Section 3.01. Number of Shares. The Corporation is authorized to issue a total of One Hundred Ten Million (110,000,000) shares.

Section 3.02. Designation of Classes, Number and Par Value of Shares. The shares of authorized capital shall be divided into One Hundred Million (100,000,000) shares of Common Stock, without par value (“Common Stock”), as hereinafter provided and Ten Million (10,000,000) shares of Preferred Stock, without par value (“Preferred Stock”), as hereinafter provided.

Section 3.03. Voting Rights. Each holder of Common Stock shall have the right to vote on all matters presented to shareholders and shall be entitled on all matters, including election of directors, to one vote for each share of Common Stock registered in his name on the books of the Corporation.


ARTICLE IV

Registered Office and Registered Agent

Section 4.01. Registered Office. The street address of the Corporation’s initial registered office is 251 East Ohio Street, Suite 1100, Indianapolis, Indiana 46204.

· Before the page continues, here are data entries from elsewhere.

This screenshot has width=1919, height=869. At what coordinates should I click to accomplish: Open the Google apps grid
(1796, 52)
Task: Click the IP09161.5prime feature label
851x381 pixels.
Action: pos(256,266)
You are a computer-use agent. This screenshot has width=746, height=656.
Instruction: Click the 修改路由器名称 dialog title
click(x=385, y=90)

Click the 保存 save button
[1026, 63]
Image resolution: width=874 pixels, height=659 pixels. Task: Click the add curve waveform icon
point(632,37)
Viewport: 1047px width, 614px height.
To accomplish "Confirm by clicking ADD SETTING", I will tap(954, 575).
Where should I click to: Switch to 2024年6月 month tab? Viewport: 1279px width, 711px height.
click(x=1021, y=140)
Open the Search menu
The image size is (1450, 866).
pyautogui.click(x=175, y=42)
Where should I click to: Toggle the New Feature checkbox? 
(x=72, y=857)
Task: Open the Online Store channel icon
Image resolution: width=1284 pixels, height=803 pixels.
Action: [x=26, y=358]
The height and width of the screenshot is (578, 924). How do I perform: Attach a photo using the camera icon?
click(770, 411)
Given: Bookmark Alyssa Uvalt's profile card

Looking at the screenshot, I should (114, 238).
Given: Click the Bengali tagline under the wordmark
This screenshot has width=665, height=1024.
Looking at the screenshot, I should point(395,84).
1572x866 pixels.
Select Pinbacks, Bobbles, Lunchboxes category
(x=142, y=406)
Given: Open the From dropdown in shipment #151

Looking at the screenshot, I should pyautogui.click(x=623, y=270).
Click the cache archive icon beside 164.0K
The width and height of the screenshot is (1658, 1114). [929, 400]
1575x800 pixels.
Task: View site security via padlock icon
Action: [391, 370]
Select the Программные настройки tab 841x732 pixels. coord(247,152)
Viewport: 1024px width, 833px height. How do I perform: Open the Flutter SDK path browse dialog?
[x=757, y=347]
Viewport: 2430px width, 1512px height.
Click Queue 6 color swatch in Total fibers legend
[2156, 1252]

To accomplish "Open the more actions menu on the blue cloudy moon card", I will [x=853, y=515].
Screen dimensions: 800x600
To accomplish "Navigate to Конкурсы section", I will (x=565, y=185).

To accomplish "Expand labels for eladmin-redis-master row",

Section 4.02. Registered Agent. The name of the Corporation’s initial registered agent at such registered office is CT Corporation System.

ARTICLE V

Indemnification

Section 5.01. Rights to Indemnification and Advancement of Expenses.

(a) The Corporation shall indemnify as a matter of right every person made a party to a proceeding because such person is or was

(i) a member of the Board of Directors of the Corporation,

(ii) an officer of the Corporation, or

(iii) while a director or officer of the Corporation, serving at the Corporation’s request as a director, officer, partner, member, manager, trustee, employee, or agent of another foreign or domestic corporation, partnership, limited liability company, joint venture, trust, employee benefit plan, or other enterprise, whether for profit or not, (each an “Indemnitee”) against all liability incurred by such person in connection with the proceeding; provided that it is determined in the specific case that indemnification of such person is permissible in the circumstances because such person has met the standard of conduct for indemnification specified in the Act. The Corporation shall pay for or reimburse the reasonable expenses incurred by an Indemnitee in connection with any such proceeding in advance of final disposition thereof in accordance with the procedures and subject to the conditions specified in the Act. The Corporation shall indemnify as a matter of right an Indemnitee who is wholly successful, on the merits or otherwise, in the defense of any such proceeding, against reasonable expenses incurred by the Indemnitee in connection with the proceeding without the requirement of a determination as set forth in the first sentence of this paragraph.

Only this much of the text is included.